MARC VERIFY

MARC Verify provides a quick way to remedy common errors in MARC files, along with a few utilities for users interested in batch processing. Under normal circumstances, you will never need to use this utility.

WHEN TO USE MARC VERIFY

Use this utility on your file if you get a 'MARC error' when running MARC Report.

WHAT IT DOES

The main result of running MARC Verify will be a clean USMARC file that can be read by any software that reads USMARC data. This file will be written to your Batch Report directory and named 'verified.mrc'. If errors are reported, then you should use this 'clean' file for any further MARC processing; otherwise, it is safe to continue to use the input file. At the end of the verify run, a pop-up message will report the results, and any errors that may have been encountered.

HOW IT WORKS

MARC Verify reads each byte of the input file and writes it to an output file. During this process, it attempts to remove any non-MARC formatting from the input file.

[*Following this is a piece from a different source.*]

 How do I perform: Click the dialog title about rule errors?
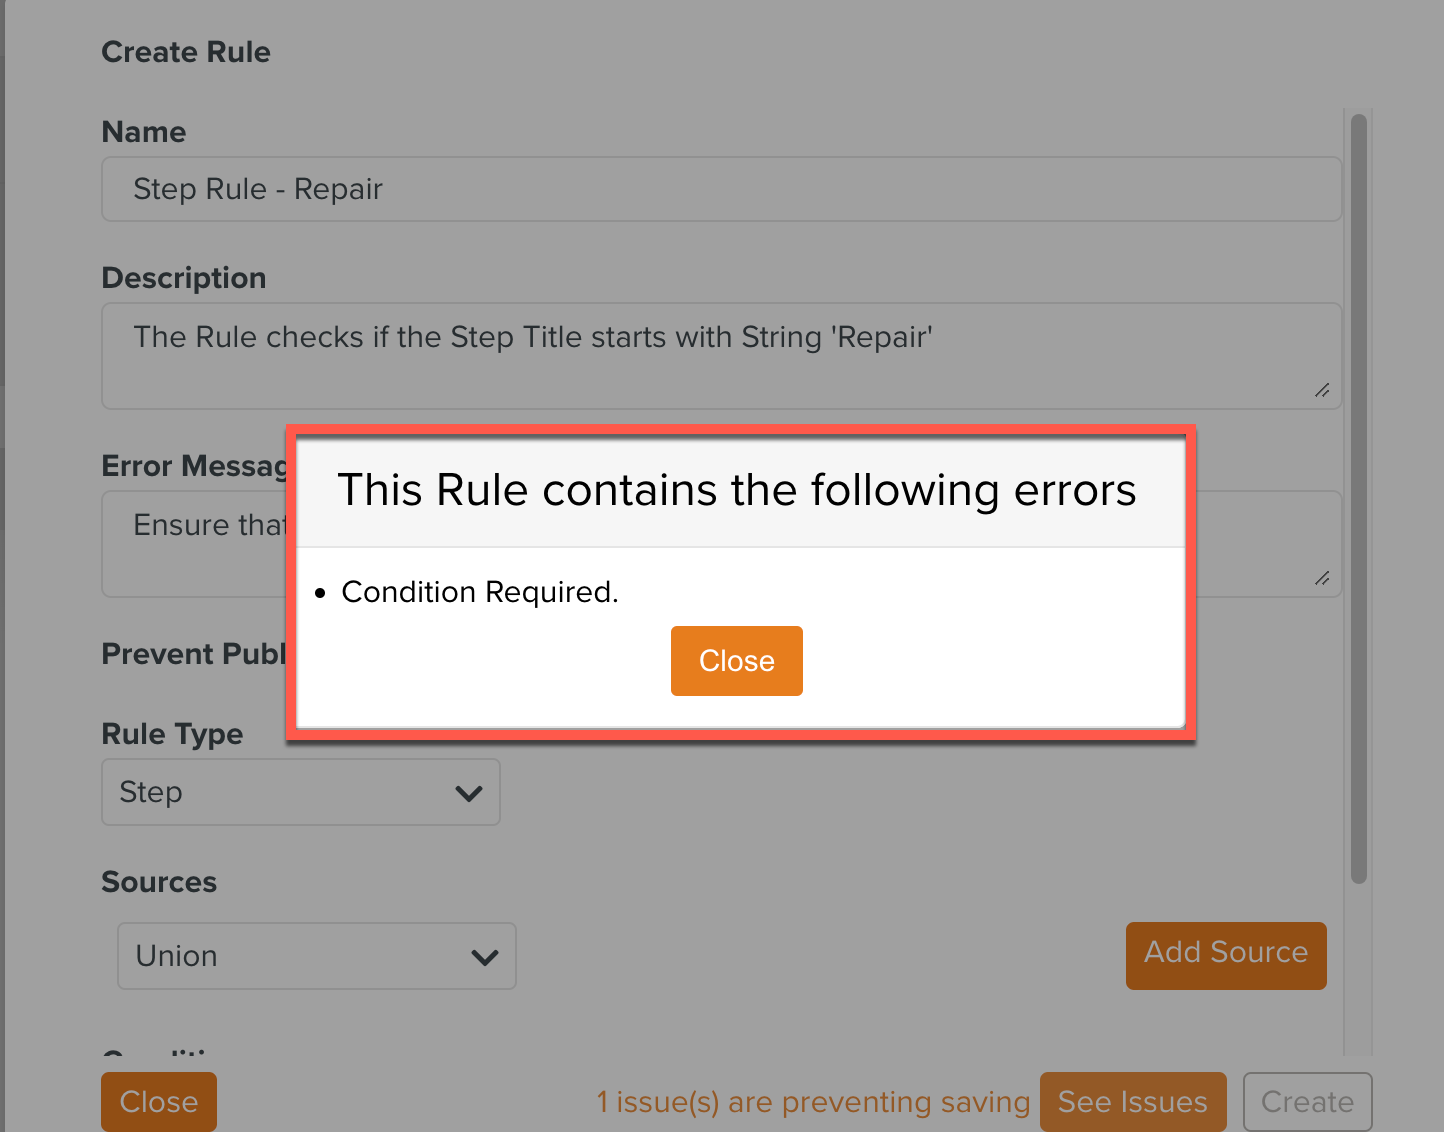click(737, 491)
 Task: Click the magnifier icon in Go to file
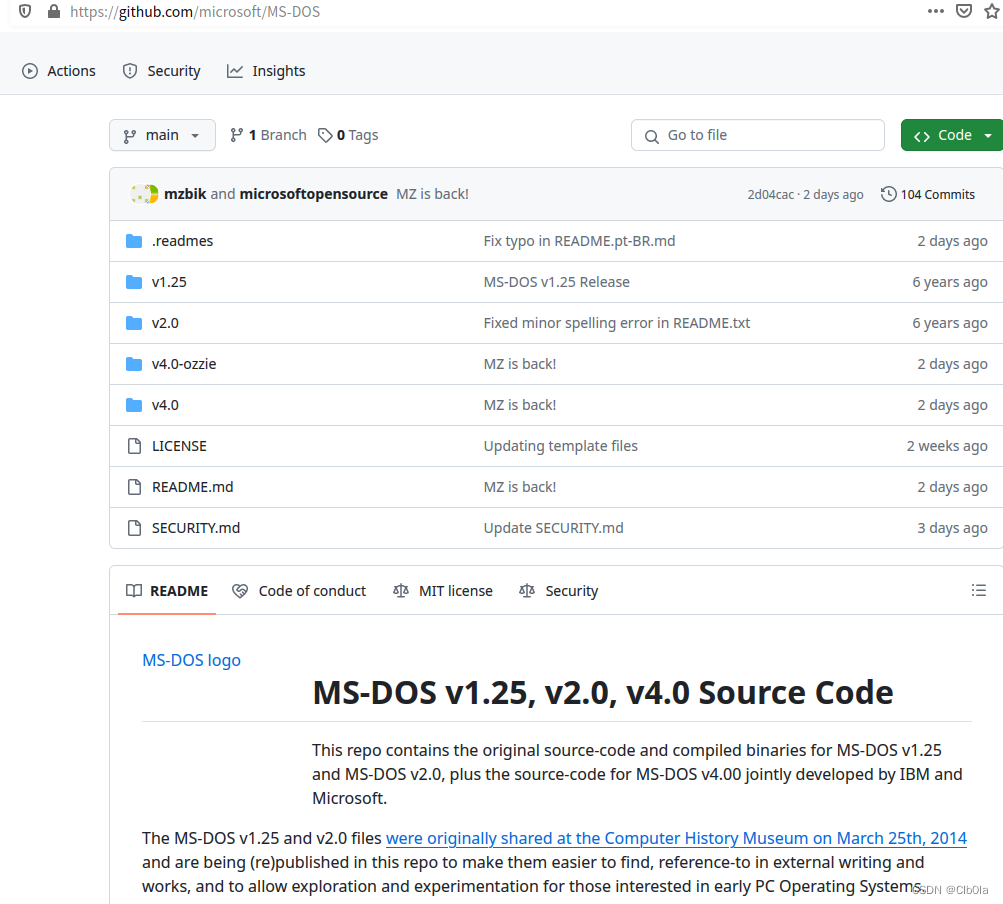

If the incoming byte is a null character (x00) or DOS EOF character (x1A), it is converted to a blank space (x20) before being written to the output file.

If the program encounters a MARC record terminator in a position that does not agree with where the leader says the terminator should be, and the leader appears to be correct, the 'errant' terminator is also converted to a blank space.

Any bytes that are found in between records (ie. bytes that occur after the MARC record terminator (x1D) and before the next leader), or bytes that occur at the end of the file following the last MARC record, are not written to the output file.

Also, while reading the file, if a record is found that cannot be processed (ie the record was truncated, or the MARC structure of the record is in error), the record, or part thereof, is written to a textfile instead of the output file. We refer to this as a 'MARC Error' (Older versions of the program called this a 'structural error'.)

VERIFICATION OPTIONS

Remove records with MARC errors: This option appears grayed out because it is always in effect. As noted above, a MARC error occurs when the MARC structure (leader, directory, data) of the record is incomplete or in error.

Each record with a MARC error is dumped to a separate textfile named MarcErr###.txt, where '###' is the record's sequential number in the file. This file is in ASCII format and may be viewed by any text editor.

Remove records with null characters: Select this option to remove records that contain null characters or multiple MARC record terminators from the file. The records will be written to a file called 'eHasNull'.

Remove record status = 'd': Select this option to remove all records where the leader Record Status value is 'd'. The records will be written to a file called 'eDeleted'.

Remove non-bibliographic records: Select this option to remove all records where the leader Record Type value is one of 'q', 'v', 'x', 'y', 'z'. The records will be written to a file called 'eNonBib'.

Remove, or Count, records with invalid indicators/subfields: Select the 'Remove' option to remove all records that contain invalid data in the indicator positions, or lack a subfield delimiter at the beginning of the data portion of a variable tag. Select 'Count' if you only want to count such records. The purpose of this option to scan a file for 'scrambled' records–records where the Marc structural elements (leader, directory, and field offsets) are correct, but the presence of garbage characters in key positions indicate a problem with the data (eg. a variable field was output without any indicators, etc).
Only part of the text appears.